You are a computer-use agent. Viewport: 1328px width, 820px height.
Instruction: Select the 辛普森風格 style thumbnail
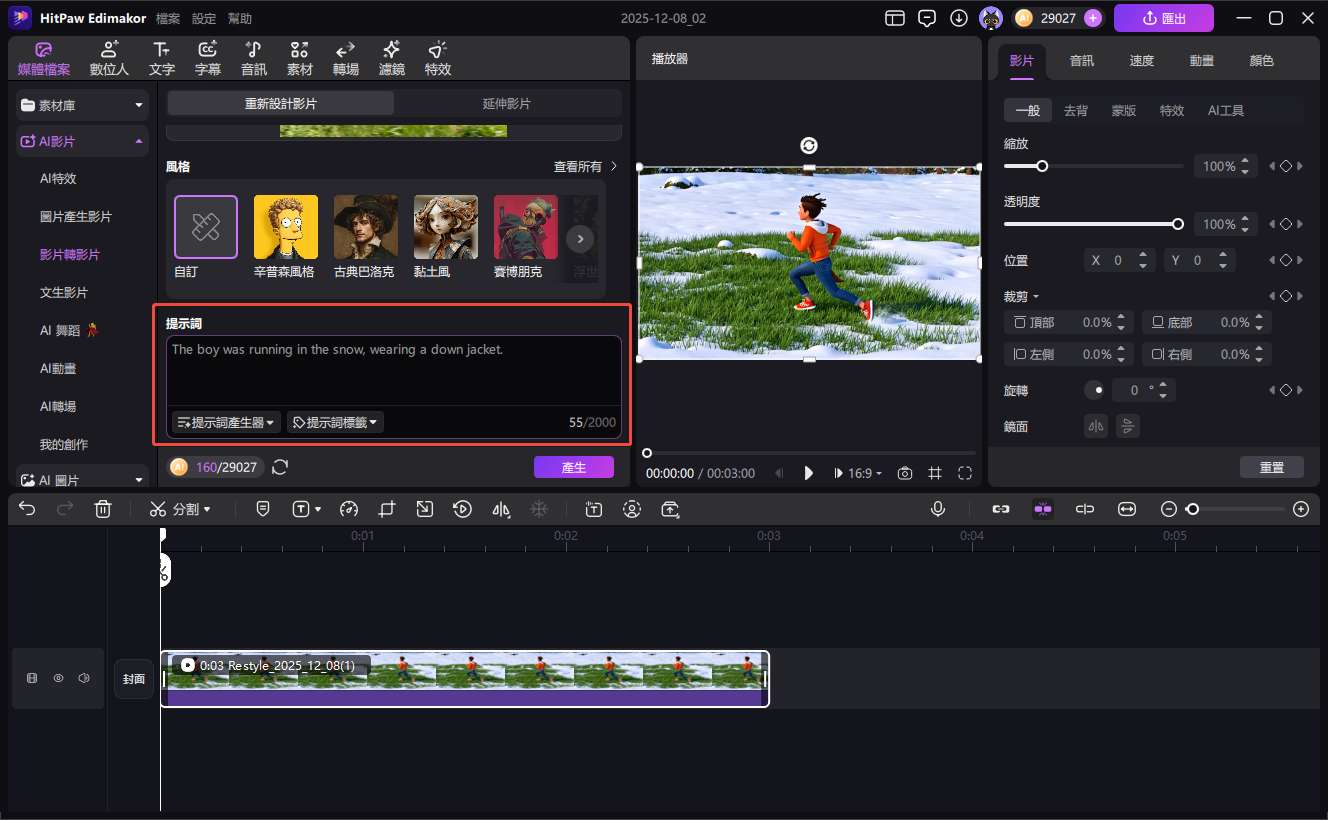pos(286,227)
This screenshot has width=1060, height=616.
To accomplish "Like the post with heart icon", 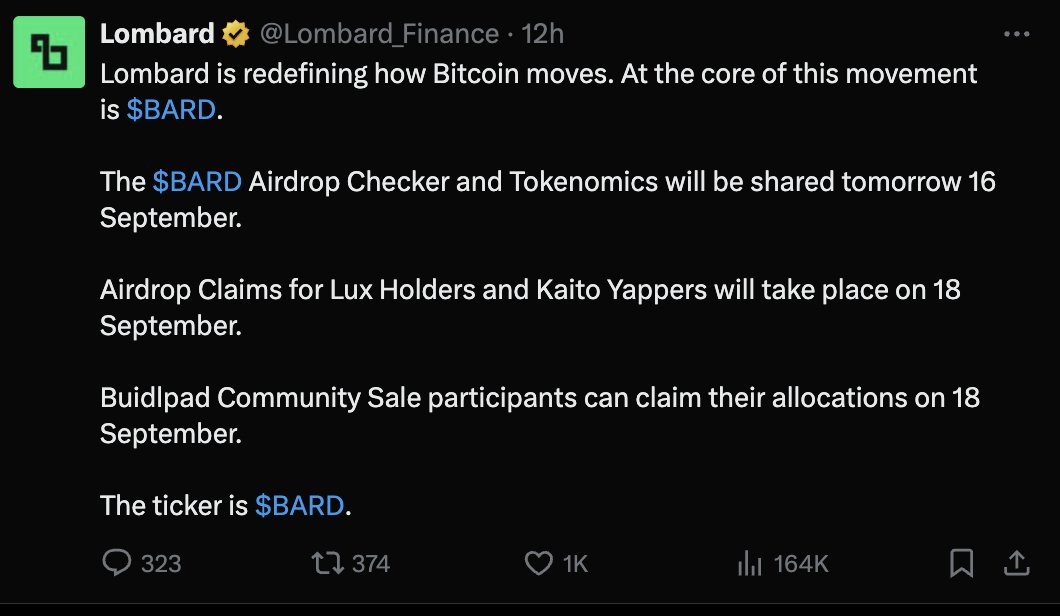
========================================
EXERCISE OBJECTIVE:
Copy the rows above word for word, leaving out the pictures.

TASK ANSWER:
You are a computer-use agent. Viewport: 1328px width, 820px height.
Instruction: Select the 辛普森風格 style thumbnail
pos(286,227)
This screenshot has width=1060, height=616.
To accomplish "Like the post with heart icon", 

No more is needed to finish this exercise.